Strong with the wind: NRDC proposes consumer-friendly solutions for coastal states to jump start offshore wind investment
Offshore wind should already be becoming a core part of the energy mix in coastal states, but it’s not. The U.S. Department of Energy’s (DOE) landmark study, 20% Wind Energy by 2030: Increasing Wind Energy’s Contribution to U.S. Electricity Supply, found that the United States could obtain 20 percent of its electricity from wind by 2030, and more than 15 percent of that wind power could come from offshore projects. But the United States is obtaining precisely zero percent right now in 2013, and while there are a handful of promising projects, their future is far from assured.
Offshore wind is safe, clean and reliable. It can be sited in ways that are protective to wildlife. It also does not require onshore transmission lines and can deliver energy directly to densely populated spots like New York City. It’s becoming commonplace in Europe; Japan and China have projects deployed. So what’s not happening here?
Ahead of the Offshore Wind Power USA Conference taking place in Boston February 26th and 27th, NRDC has just released a new analysis on how U.S. states with offshore wind potential can jump start investment in the sector in a way that both rewards investors and protects consumers.
The paper can be particularly helpful to a few East Coast states that are already making significant strides toward developing a local offshore wind energy industry. This includes Maryland, where the state’s offshore wind legislation – which will incentivize the construction of offshore wind turbines 10 miles off the coast of Ocean City – gathered momentum last week when it passed the state House of Representatives. It also includes New Jersey, which has put an innovative legal framework in place and is in the middle of a process where the stakeholders are working hard to get the implementation details right. The paper also has guidance for New York, where an opportunity exists with a planned project off the coast of Long Island to combine the revenue policies outlined with the paper with low cost financing from Governor Cuomo’s recently announced Green Bank and a federal lease to deliver exceptional offshore wind value for money.
Specifically, the paper, entitled Fulfilling the Promise of U.S. Offshore Wind: Targeted State Investment Policies to Put an Abundant Renewable Resource within Reach, sketches out a simple, proven policy formula:
- Provide revenue certainty: build on the states’ successful renewable portfolio standard (RPS) programs, enhanced by key lessons learned from Germany on how to launch the offshore wind sector, and offer offshore wind companies long term, steady cash flows that reflect the value of their energy, their contribution to energy security, and the environmental benefits they provide;
- Prioritize consumer protection: ensure that consumers get their share of economic benefits of offshore wind by refunding any excess money earned by offshore wind farms to consumers; and
- Ensure sufficient financing: create partnerships between the banks that finance offshore wind farms and state financing programs or “green banks” to ensure there is enough affordable capital to build these facilities without having the public take on any undue risks.

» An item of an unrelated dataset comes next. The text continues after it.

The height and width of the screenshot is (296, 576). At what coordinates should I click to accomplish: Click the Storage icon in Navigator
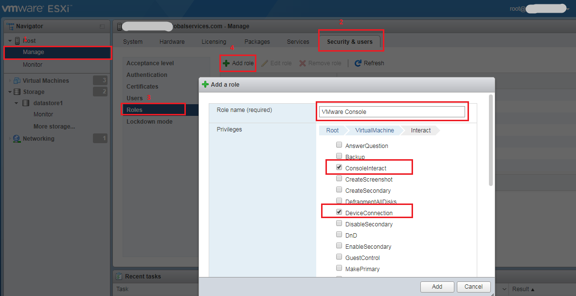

The paper argues that federal incentives in the form of tax credits and accelerated depreciation are a vital part of launching offshore wind, and the recent extension of these benefits by Congress is welcome news. But federal support, while necessary, has so far not been sufficient. For investment to flow to the offshore wind sector, states also should implement these policies which ensure projects have certainty that they will (1) receive sufficient revenues and (2) have sufficient access to affordable debt capital at a time when the capacity of private sector banks to fund these large, but vital, projects is limited.
In short, by following the policy guidelines outlined by NRDC, coastal states can tap into a limitless clean energy resource that lies just off our shores and start a virtuous cycle that increases investment, jobs and energy security while rewarding and protecting investors and consumers alike.